Intensifying conflict between baboons and people during the 1980s and 1990s saw rising levels of wholesale culling and illegal hunting. The crisis forced the city to change tack, hiring teams of monitors to watch troublesome troops of baboons and chase them back into their mountainside habitats. The success of that effort was limited, though. Solitary males and bolder troops kept on raiding despite the monitoring efforts, simply because the nutritional value of human food was impossible to resist.

It took some careful, data-driven problem-solving by scientists such as Justin O’Riain, founder of the Baboon Research Unit, and the biological anthropologist Shirley Strum, to develop a better strategy. In 2011, a new company, Human Wildlife Solutions (HWS) was contracted by the city to tag and track “problem” male baboons, compiling a detailed database of their movements. These aggressive baboons, if they kept on raiding, were euthanased. The tradeoff was simple: to sacrifice some animals in order preserve the viability and welfare of the whole population, and gradually to allow the population’s earlier fear of humans – and their earlier ignorance of human food – to re-emerge. Contraception interventions are also on the cards to reduce population growth.

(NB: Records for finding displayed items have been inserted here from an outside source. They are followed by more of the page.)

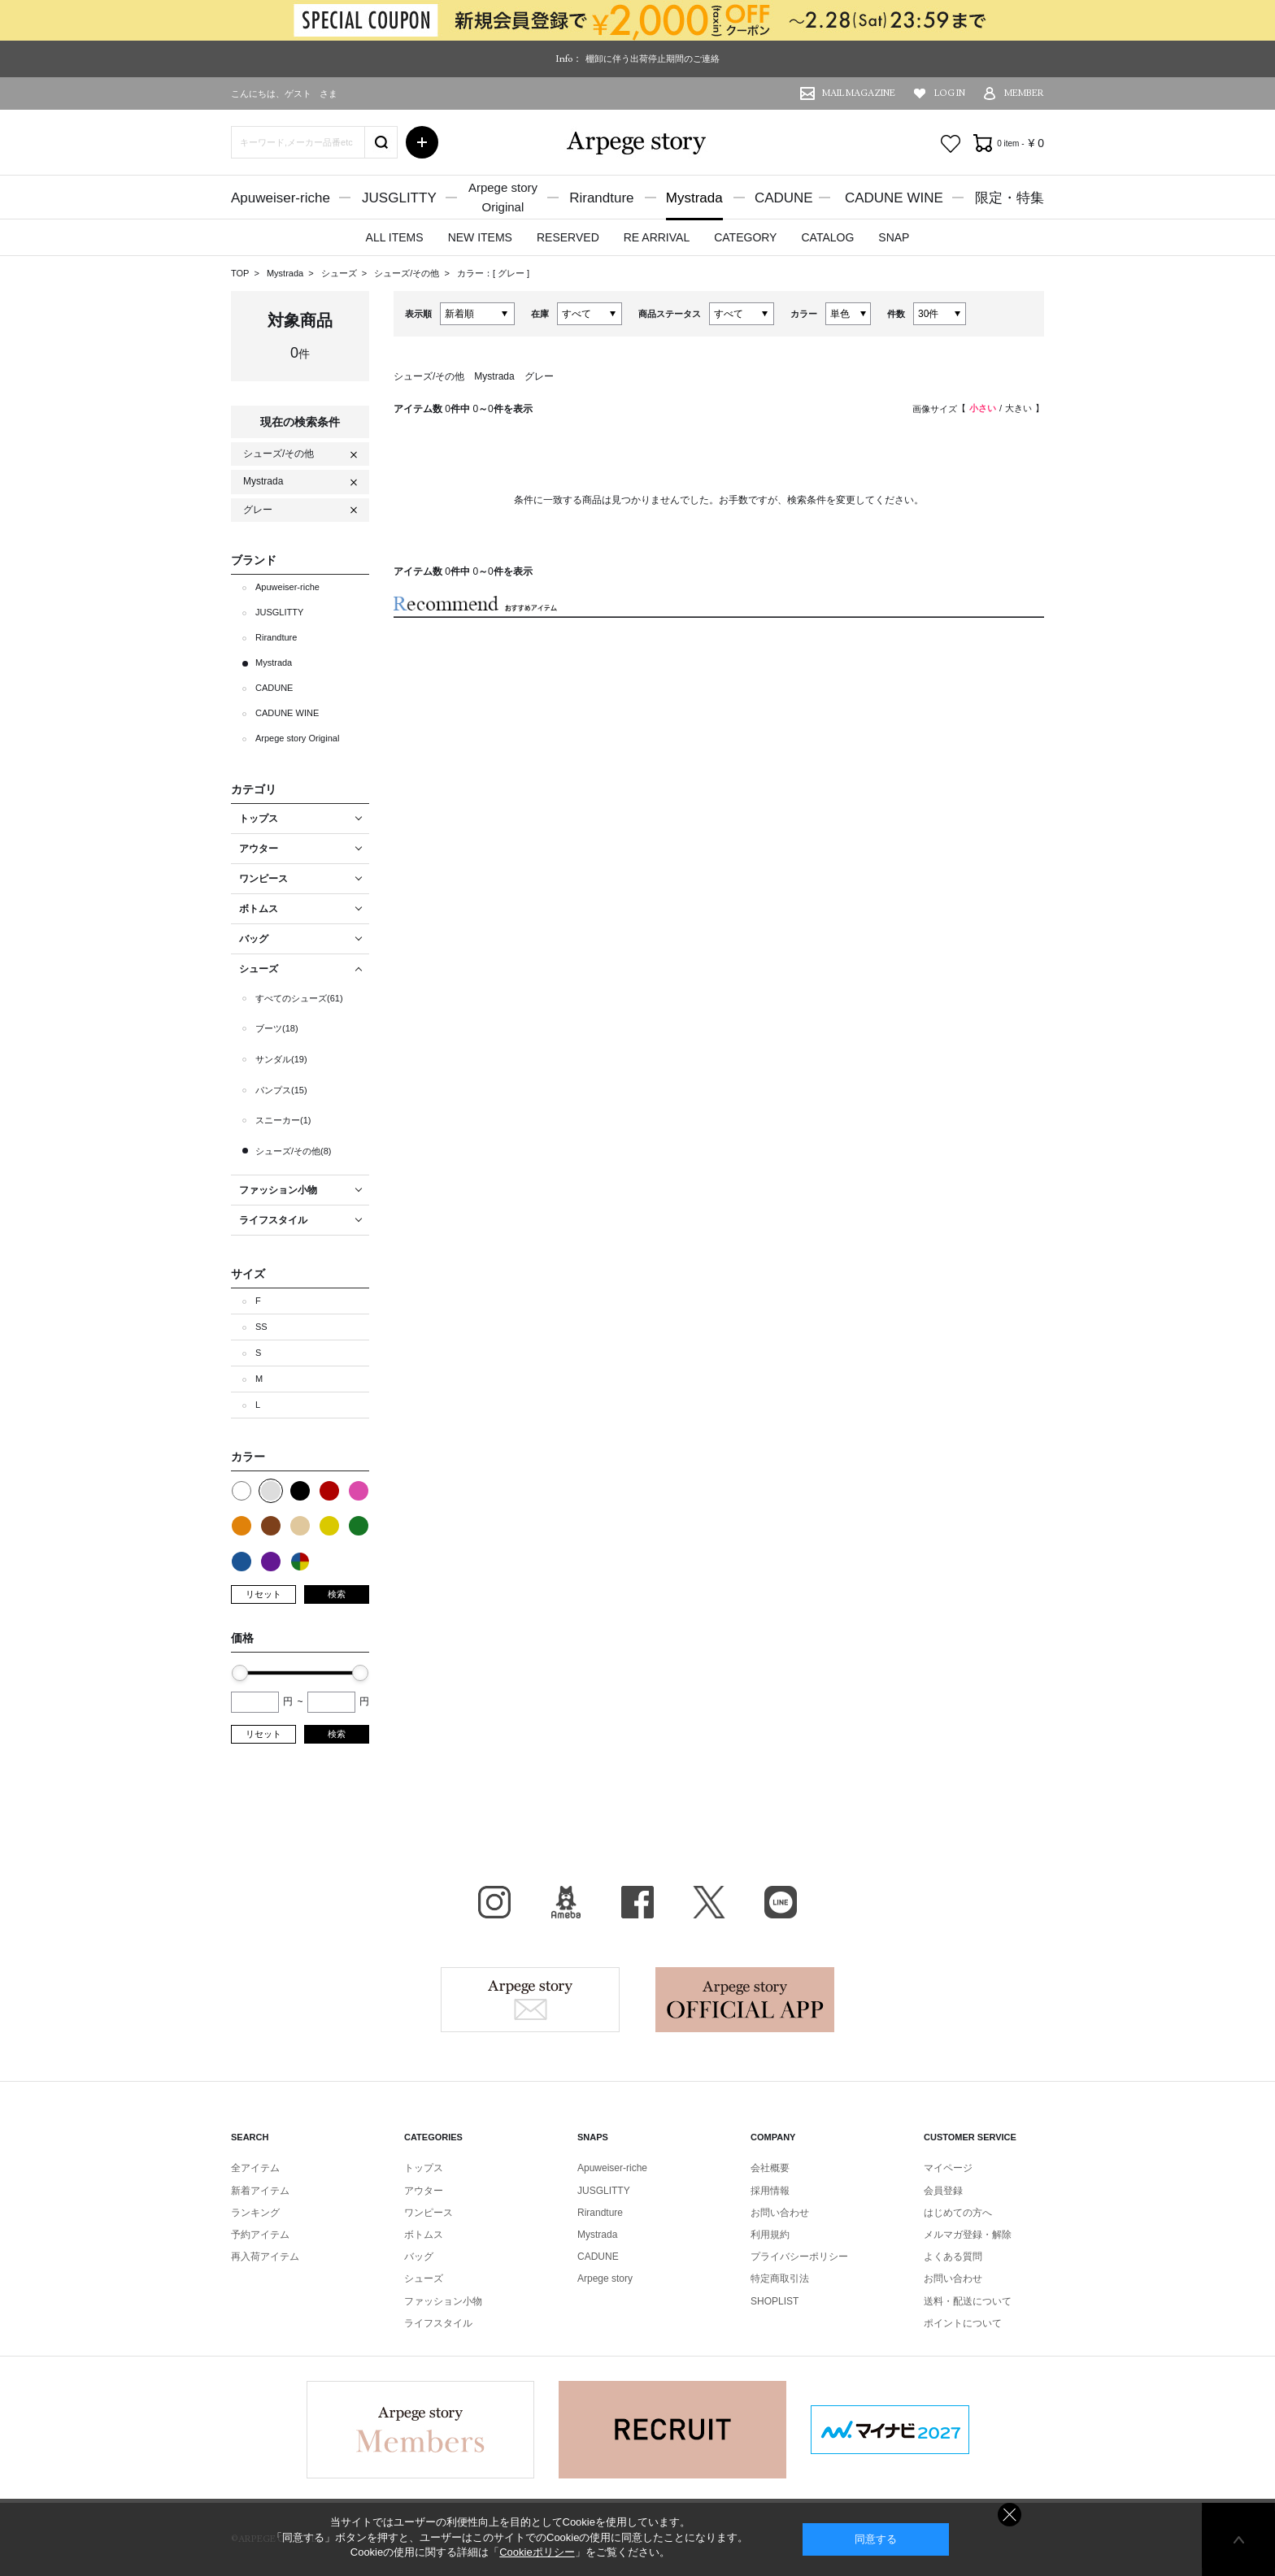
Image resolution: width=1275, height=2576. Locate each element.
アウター (423, 2190)
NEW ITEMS (480, 237)
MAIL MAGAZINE (858, 93)
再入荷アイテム (265, 2256)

Some animal welfare activists fiercely opposed this pragmatic, nuanced approach to the baboons of Cape Town. But it has become a widely acclaimed model for resolving animal-human conflict in cities, forging an increasing peace between papio ursinus and homo sapiens at the tip of Africa.

It’s a little harder to make nice with urban leopards – but in Mumbai, a similarly delicate balance has been struck between the interests of humans and those of the dozens of leopards who live in the city’s adjoining Sanjay Gandhi National Park, some of whom stray into the city itself. These predators survive and thrive by preying on the teeming stray dogs that inhabit both the park and the metropolis – it is illegal to kill strays in India, so the cats’ food supply is guaranteed. Rarely do they attack or kill people, and the authorities rely on the traditional Indian reverence for big cats as the basis for a seemingly miraculous ecological harmony.

Urban beasts are here to stay. And their sudden visibility during the dark silence of the pandemic was a rapture, not a rupture; a moment that could strengthen humanity’s complicated bond with other creatures. As a result, our children may come to enjoy a deeper understanding than we do of our future on this planet.